#### EXERCISE PROMPT:
Copy the lines from the one containing "Given: Click the (16x) CSI-2 Lanes cell" through the last of the lines, unchanged and without skipping any.
** Begin EXERCISE MATERIAL **
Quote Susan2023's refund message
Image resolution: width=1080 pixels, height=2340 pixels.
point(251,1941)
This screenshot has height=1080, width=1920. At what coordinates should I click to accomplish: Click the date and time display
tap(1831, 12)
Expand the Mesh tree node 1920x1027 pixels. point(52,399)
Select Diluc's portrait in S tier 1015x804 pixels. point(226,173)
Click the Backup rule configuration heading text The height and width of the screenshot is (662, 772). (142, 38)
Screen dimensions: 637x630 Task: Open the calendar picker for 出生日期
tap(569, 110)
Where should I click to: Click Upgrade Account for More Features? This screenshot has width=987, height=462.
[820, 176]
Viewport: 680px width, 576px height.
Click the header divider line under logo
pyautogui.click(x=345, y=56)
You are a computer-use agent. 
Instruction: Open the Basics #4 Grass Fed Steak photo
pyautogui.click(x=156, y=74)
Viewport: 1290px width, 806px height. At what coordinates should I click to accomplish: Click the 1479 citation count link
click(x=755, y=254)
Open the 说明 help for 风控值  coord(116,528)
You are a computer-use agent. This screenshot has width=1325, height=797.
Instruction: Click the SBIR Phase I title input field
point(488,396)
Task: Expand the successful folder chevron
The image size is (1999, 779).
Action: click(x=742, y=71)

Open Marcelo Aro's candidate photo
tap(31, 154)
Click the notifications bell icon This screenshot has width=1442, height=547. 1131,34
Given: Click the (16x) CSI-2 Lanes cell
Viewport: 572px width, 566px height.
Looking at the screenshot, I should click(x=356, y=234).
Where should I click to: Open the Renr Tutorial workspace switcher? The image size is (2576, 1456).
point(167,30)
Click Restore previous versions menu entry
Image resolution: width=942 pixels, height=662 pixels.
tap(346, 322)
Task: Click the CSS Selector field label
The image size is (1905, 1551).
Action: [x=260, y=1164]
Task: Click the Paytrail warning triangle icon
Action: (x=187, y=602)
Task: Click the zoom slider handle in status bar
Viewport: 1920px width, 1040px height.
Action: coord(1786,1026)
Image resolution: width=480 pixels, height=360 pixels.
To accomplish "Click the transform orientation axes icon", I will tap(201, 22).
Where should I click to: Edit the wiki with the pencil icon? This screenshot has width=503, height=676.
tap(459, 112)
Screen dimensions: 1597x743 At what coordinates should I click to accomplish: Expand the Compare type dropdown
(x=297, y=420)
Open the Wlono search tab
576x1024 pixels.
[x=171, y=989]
** End EXERCISE MATERIAL **
#### TASK OUTPUT:
Given: Click the (16x) CSI-2 Lanes cell
Viewport: 572px width, 566px height.
Looking at the screenshot, I should click(x=356, y=234).
Where should I click to: Open the Renr Tutorial workspace switcher? The image size is (2576, 1456).
point(167,30)
Click Restore previous versions menu entry
Image resolution: width=942 pixels, height=662 pixels.
tap(346, 322)
Task: Click the CSS Selector field label
The image size is (1905, 1551).
Action: [x=260, y=1164]
Task: Click the Paytrail warning triangle icon
Action: (x=187, y=602)
Task: Click the zoom slider handle in status bar
Viewport: 1920px width, 1040px height.
Action: coord(1786,1026)
Image resolution: width=480 pixels, height=360 pixels.
To accomplish "Click the transform orientation axes icon", I will tap(201, 22).
Where should I click to: Edit the wiki with the pencil icon? This screenshot has width=503, height=676.
tap(459, 112)
Screen dimensions: 1597x743 At what coordinates should I click to accomplish: Expand the Compare type dropdown
(x=297, y=420)
Open the Wlono search tab
576x1024 pixels.
[x=171, y=989]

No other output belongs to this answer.